■ WORK TO COMPLETE
Omit the images and return the remaining entries unchanged.
━━━━━━━━━━
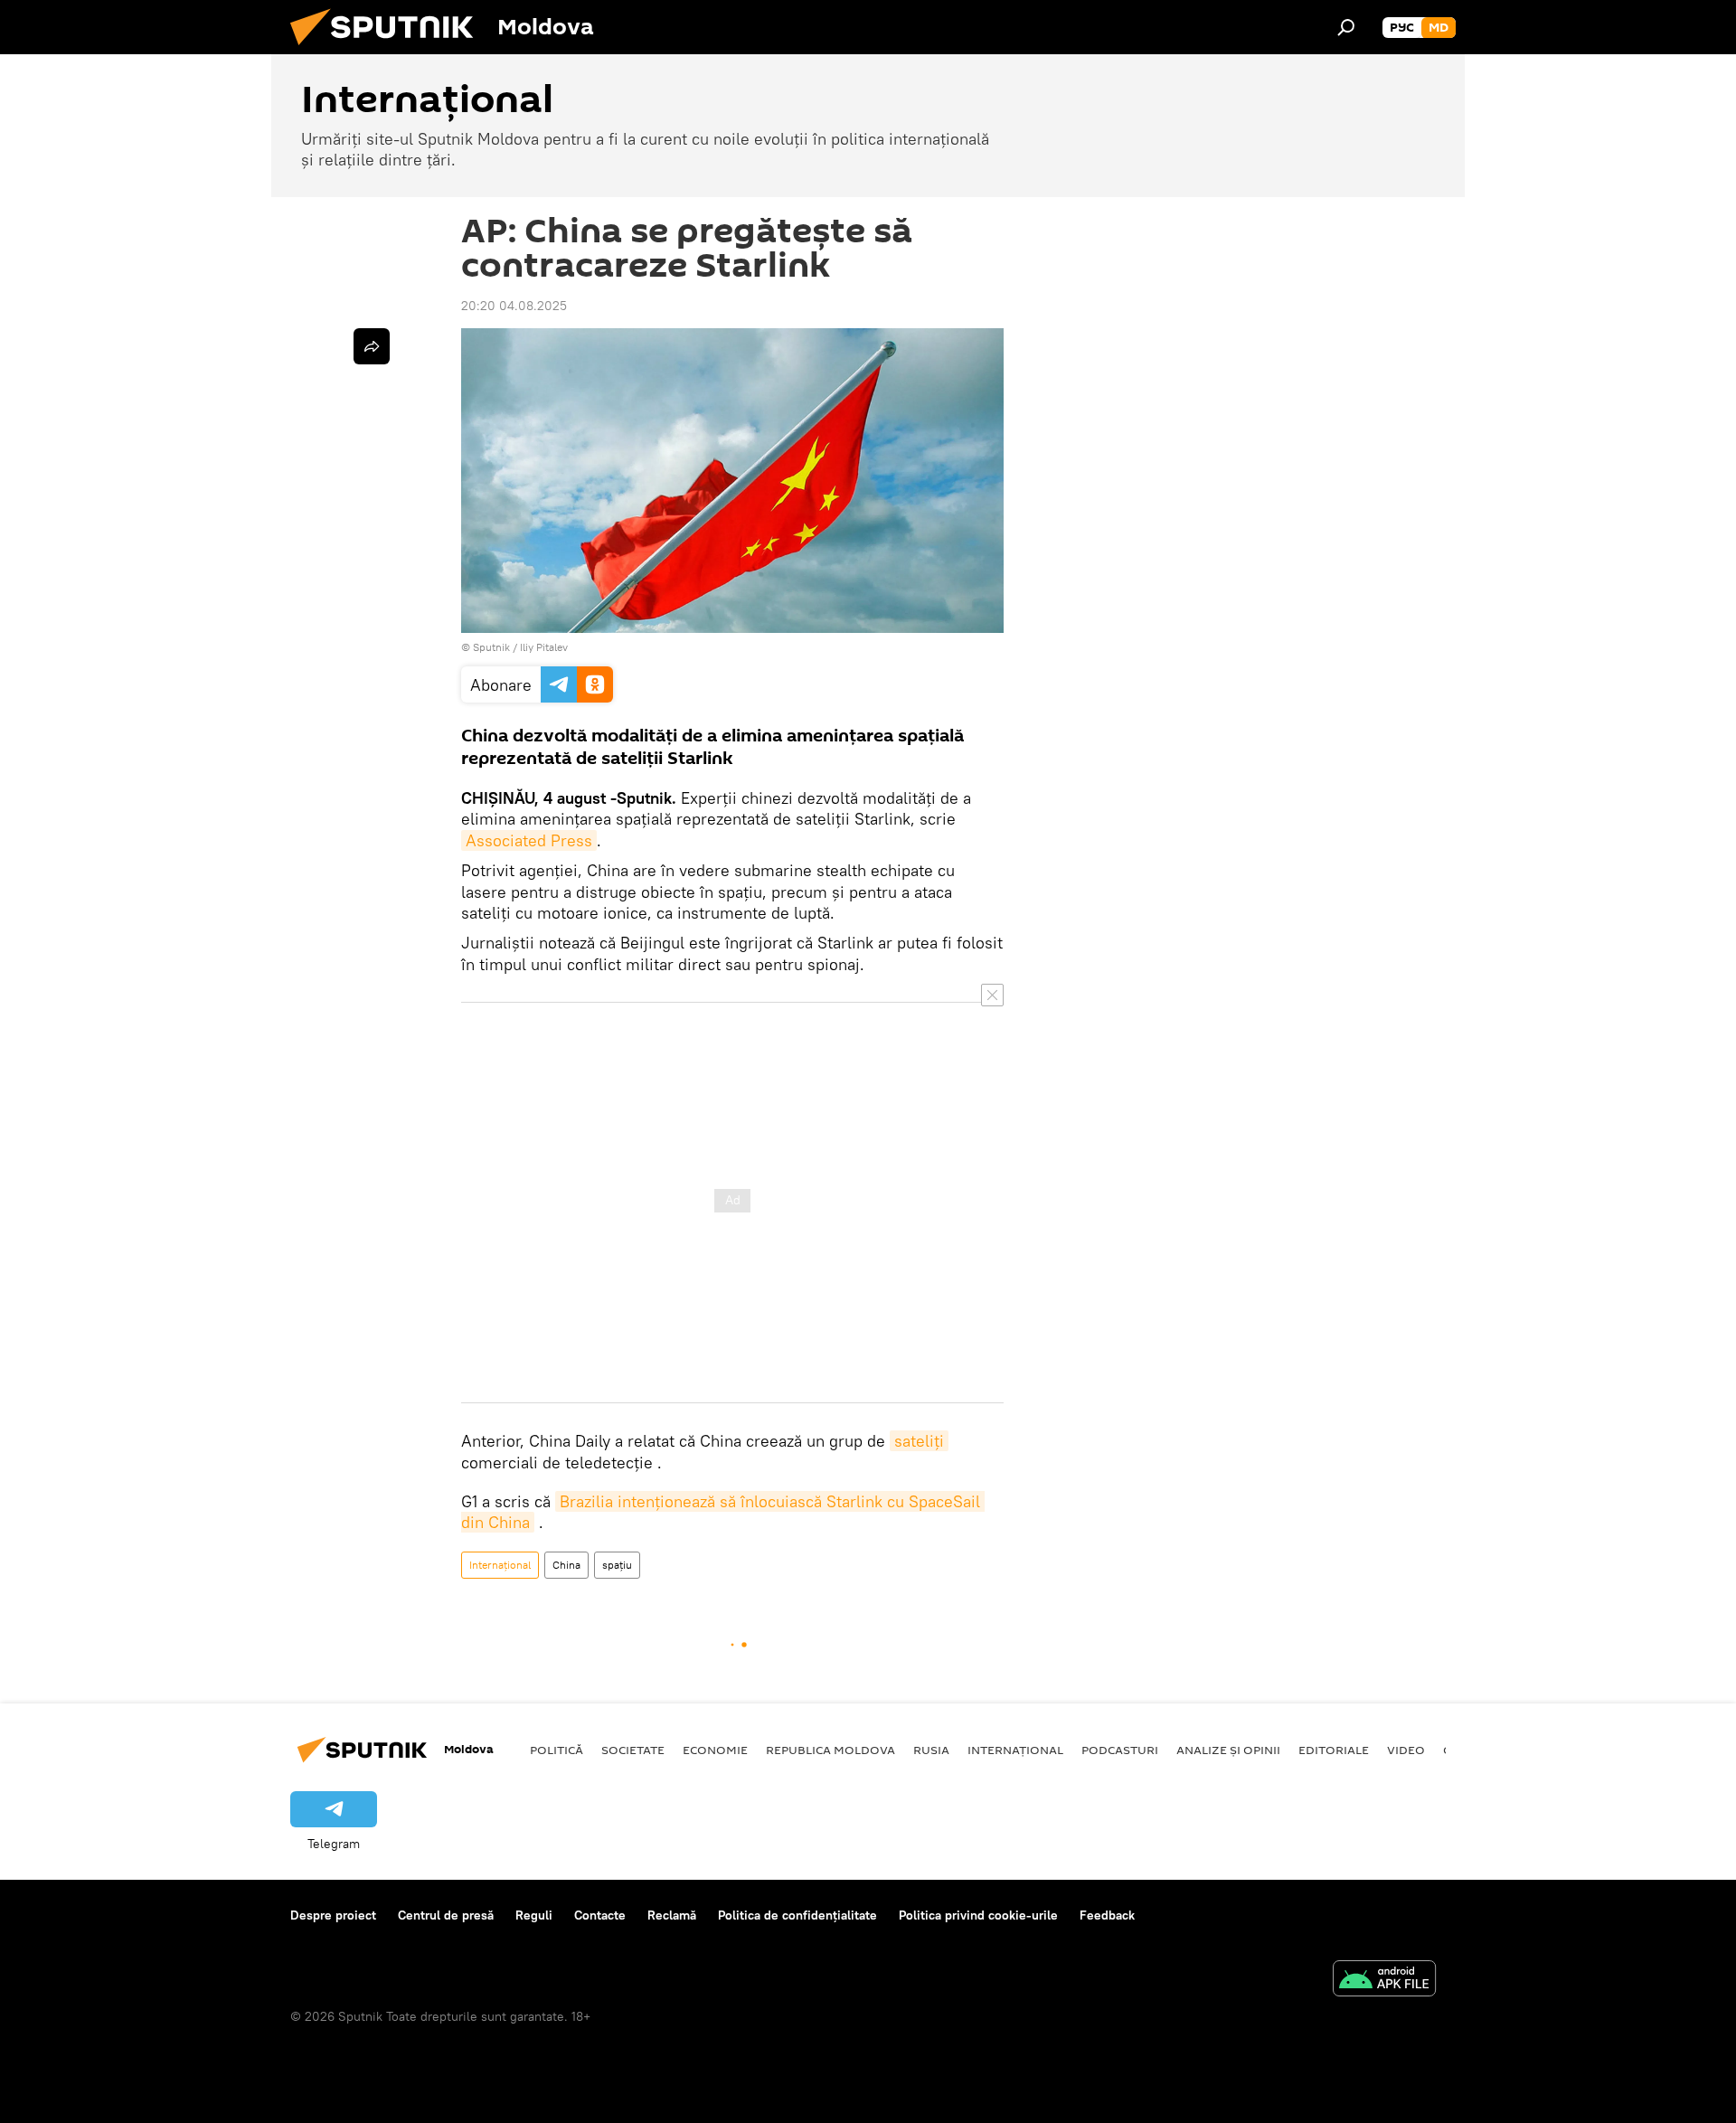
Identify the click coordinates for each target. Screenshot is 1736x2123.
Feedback (1107, 1915)
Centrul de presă (446, 1915)
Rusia (931, 1749)
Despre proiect (333, 1915)
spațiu (617, 1564)
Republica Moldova (830, 1749)
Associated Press (529, 840)
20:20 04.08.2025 (514, 305)
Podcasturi (1119, 1749)
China (566, 1564)
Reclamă (671, 1915)
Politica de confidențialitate (797, 1915)
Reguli (533, 1915)
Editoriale (1333, 1749)
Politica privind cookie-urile (978, 1915)
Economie (715, 1749)
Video (1406, 1749)
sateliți (919, 1440)
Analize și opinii (1228, 1749)
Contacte (600, 1915)
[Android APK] (1384, 1980)
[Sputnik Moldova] (388, 50)
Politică (556, 1749)
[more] (372, 346)
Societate (633, 1749)
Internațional (500, 1564)
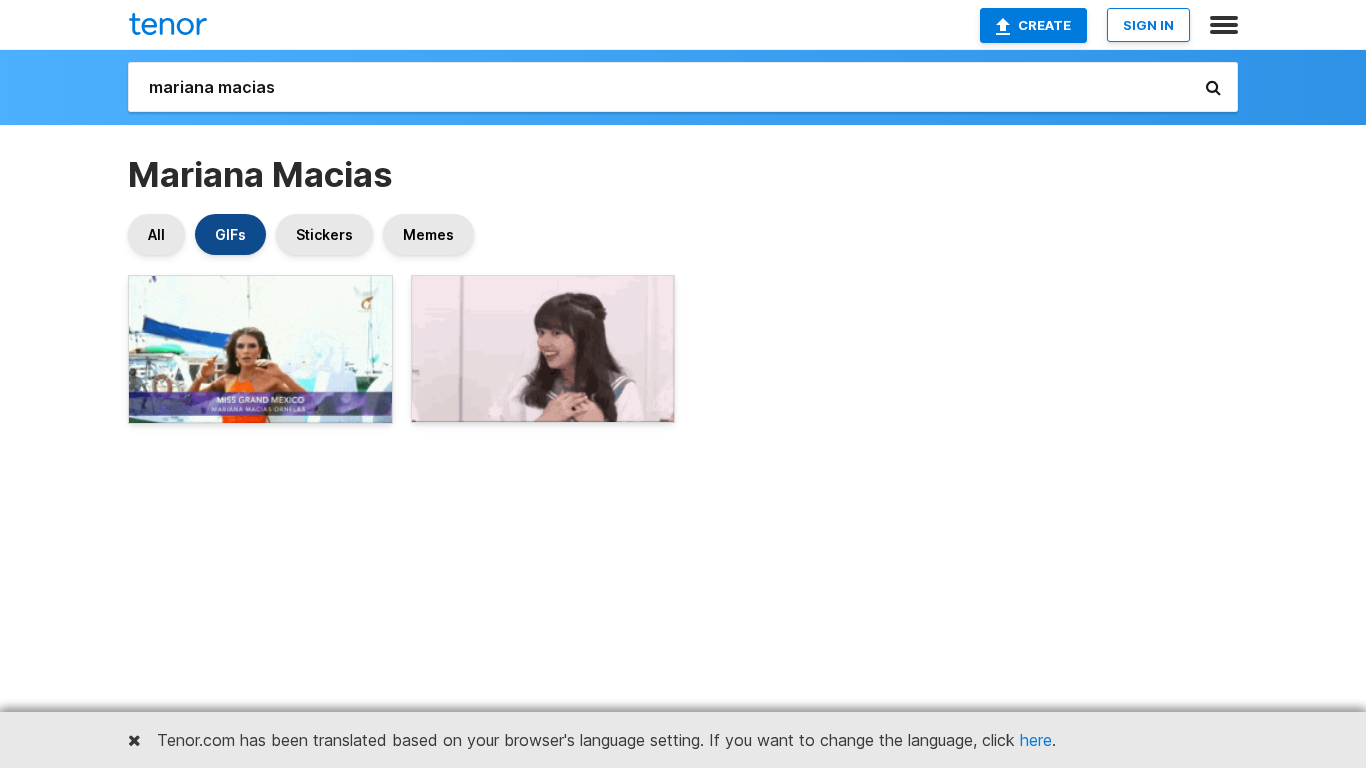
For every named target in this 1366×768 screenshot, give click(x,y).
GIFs (230, 234)
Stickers (324, 234)
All (156, 234)
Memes (428, 234)
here (1036, 740)
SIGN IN (1148, 25)
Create (1044, 25)
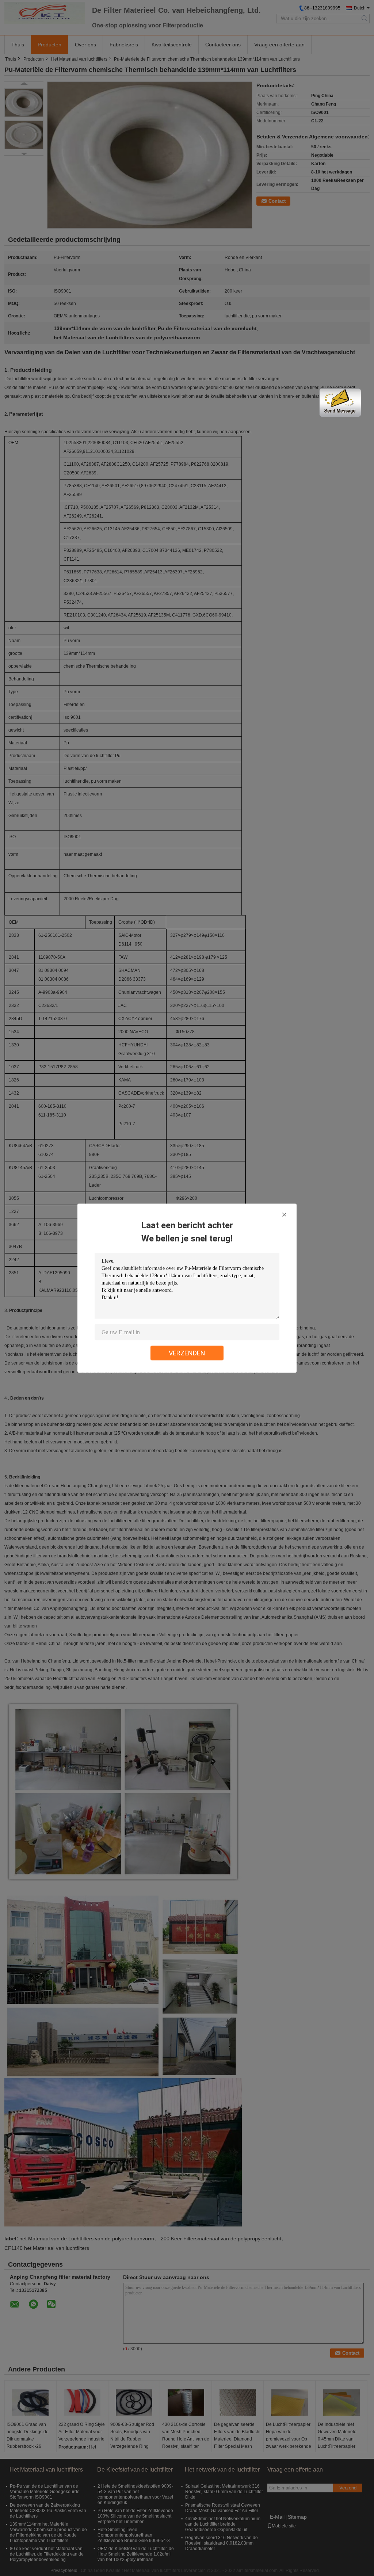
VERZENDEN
━━━━━━━━━━
■ FINISHED EXERCISE
Identify the click coordinates for each target. Screenshot is 1736x2123.
Feedback (1107, 1915)
Centrul de presă (446, 1915)
Rusia (931, 1749)
Despre proiect (333, 1915)
spațiu (617, 1564)
Republica Moldova (830, 1749)
Associated Press (529, 840)
20:20 04.08.2025 (514, 305)
Podcasturi (1119, 1749)
China (566, 1564)
Reclamă (671, 1915)
Politica de confidențialitate (797, 1915)
Reguli (533, 1915)
Editoriale (1333, 1749)
Politica privind cookie-urile (978, 1915)
Economie (715, 1749)
Video (1406, 1749)
sateliți (919, 1440)
Analize și opinii (1228, 1749)
Contacte (600, 1915)
[Android APK] (1384, 1980)
[Sputnik Moldova] (388, 50)
Politică (556, 1749)
[more] (372, 346)
Societate (633, 1749)
Internațional (500, 1564)
For every named target in this 1366×768 screenshot, give click(x,y).
GIFs (230, 234)
Stickers (324, 234)
All (156, 234)
Memes (428, 234)
here (1036, 740)
SIGN IN (1148, 25)
Create (1044, 25)
VERZENDEN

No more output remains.